Wien/Berlin. Wo die Gefahr wächst, erwacht die Kreativität: Bochum will an viel befahrenen Kreuzungen Mooswände errichten. Stuttgart setzt auf E-Roller für die Beamten der Stadtverwaltung. Und München denkt an ein Pilotprojekt für batteriebetriebene Kehrmaschinen. Solche „Sofortmaßnahmen“ sollen die obersten deutschen Verwaltungsrichter milde stimmen – und sie dazu bewegen, am 28. Februar von Fahrverboten für Dieselfahrzeuge abzusehen.

Konkret geht es dabei zwar nur um Stuttgart und Düsseldorf. Aber wenn die Leipziger Höchstrichter die Urteile ihrer Kollegen bestätigen, müssen wohl alle 28 Städte handeln, in denen die EU-Grenzwerte für Stickoxidemissionen oft deutlich überschritten werden.
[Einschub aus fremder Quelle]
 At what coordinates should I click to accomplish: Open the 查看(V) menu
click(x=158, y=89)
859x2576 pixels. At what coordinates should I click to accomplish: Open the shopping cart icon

Was dann heißt: Diesel dürfen nicht mehr in die Innenstädte, außer sie entsprechen der aktuellsten Euro-6-Norm. Keine schöne Vorstellung für die Besitzer von 14 Millionen Diesel-Pkw. Und eine schwere Schlappe für die deutsche Politik, die sie unbedingt vermeiden will. Am Dienstag trafen sich Regierung und Kommunen schon zum dritten Mal zu einem Dieselgipfel. Das Ziel: Der im Sommer fixierte Eine-Milliarde-Fonds für die betroffenen Städte soll endlich ins Laufen kommen. Denn bis jetzt ist kein Cent geflossen, es fehlen auch die Vorgaben für Projektanträge.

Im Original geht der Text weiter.